Textauszug:
§

F.: Das Ganze klingt ja für einen Außenstehenden
sehr gesellschaftskritisch.
G.: Wieso?
F.: Surrogate Cities heißt ja so etwa Ersatzstädte, also
Ersatz für etwas Echtes, das man nicht bekommt.
G.: Ja, aber meine Position ist da nicht so parteiisch.
Natürlich ist mir die Diskussion um die Unwirtlichkeit der
Stä dte
vertraut. Ich empfinde trotzdem, die Stadt - auch wenn sie nur ein
Surrogat darstellt für etwas, das uns vielleicht einmal vorgeschwebt
hat im Sinne von Geborgenheit, Schutz und Heimat - ist d e r zeitgenössische
Lebensraum; aufregend, fordend, zugegeben. Aber die Städte
bieten auch die Möglichkeit sich dort auf produktive Weise
einzurichten, so, wie ich es ja seit 25 Jahren tue; nicht nur, weil
ich mitten in Frankfurt lebe, sondern auch, weil ich die meiste
Zeit, in der ich unterwegs bin mit meinen Produktionen, mich immer
nur in Großstädten aufhalte.

§

Bereitgestellte Angaben:
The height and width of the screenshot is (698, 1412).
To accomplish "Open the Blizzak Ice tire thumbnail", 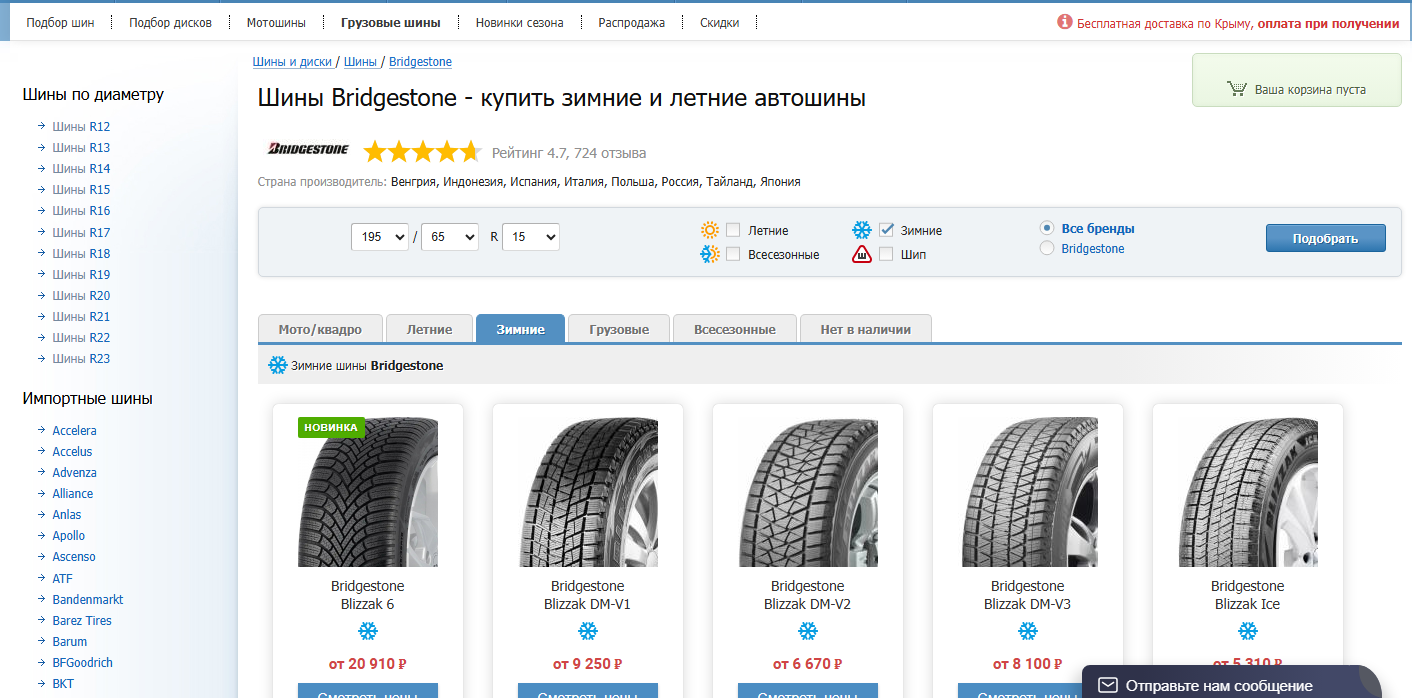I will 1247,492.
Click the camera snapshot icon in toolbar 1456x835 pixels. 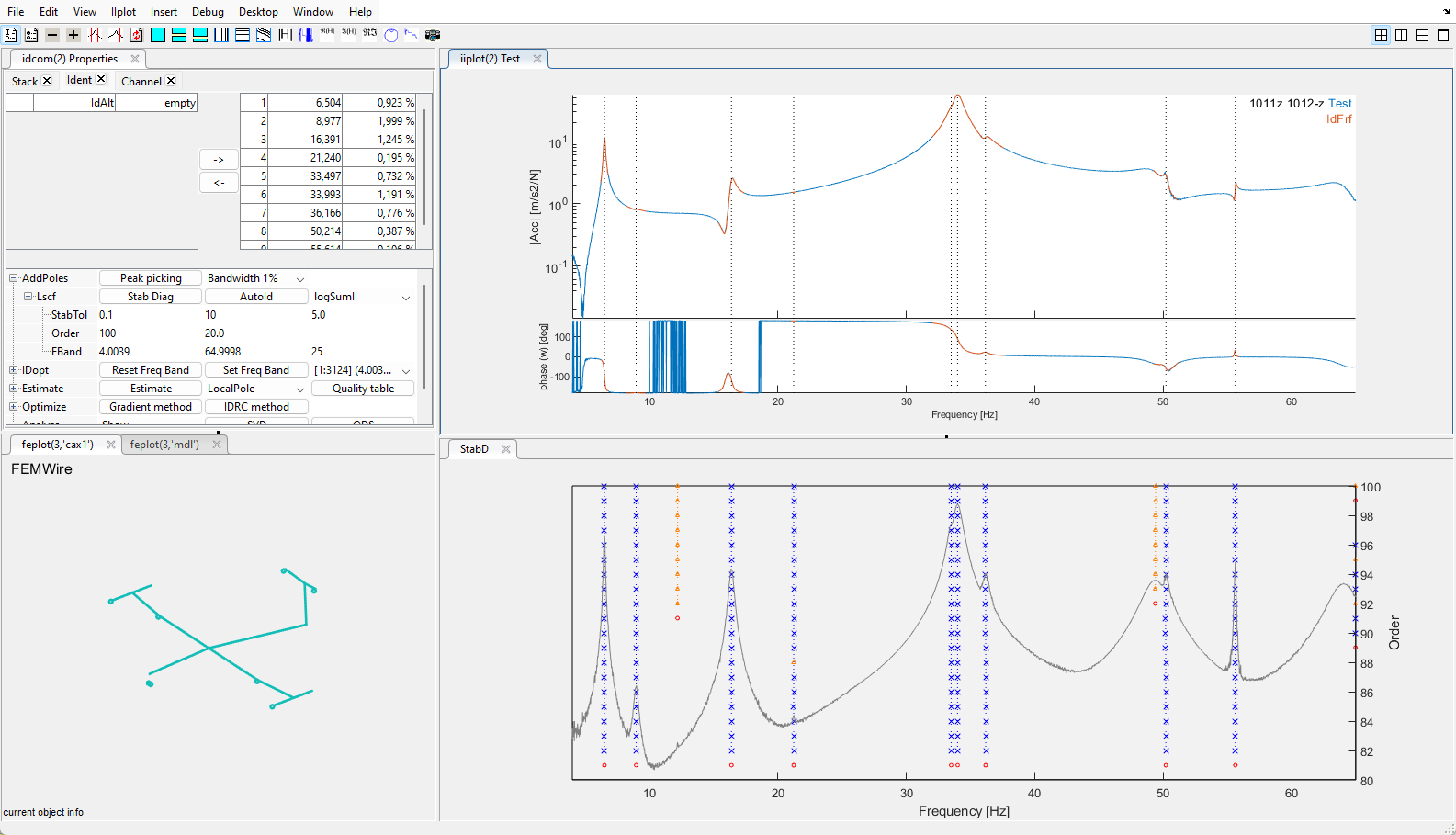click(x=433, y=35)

§

Zu bearbeitende Aufgaben:
(1) Beantworten Sie anhand des Textauszugs die folgenden Fragen:
(a) Wie übersetzt F. den Titel „Surrogate Cities“?
(b) Wie beschreibt G. die eigene Position?
(c) Wo lebt G.?
(2) Fassen Sie den Textauszug in zwei Sätzen zusammen.

Die Antworten:
(1)
(a) Etwa als „Ersatzstädte“, also Ersatz für etwas Echtes, das man nicht bekommt.
(b) Als nicht so parteiisch.
(c) Mitten in Frankfurt.

(2) F. findet, das Ganze klinge für Außenstehende sehr gesellschaftskritisch, und übersetzt „Surrogate Cities“ etwa mit „Ersatzstädte“, während G. die eigene Position als nicht so parteiisch bezeichnet. Für G. ist die Stadt der zeitgenössische Lebensraum, auch wenn sie nur ein Surrogat für Geborgenheit, Schutz und Heimat sein mag, und sie bietet die Möglichkeit, sich dort auf produktive Weise einzurichten, wie G. es seit 25 Jahren tut.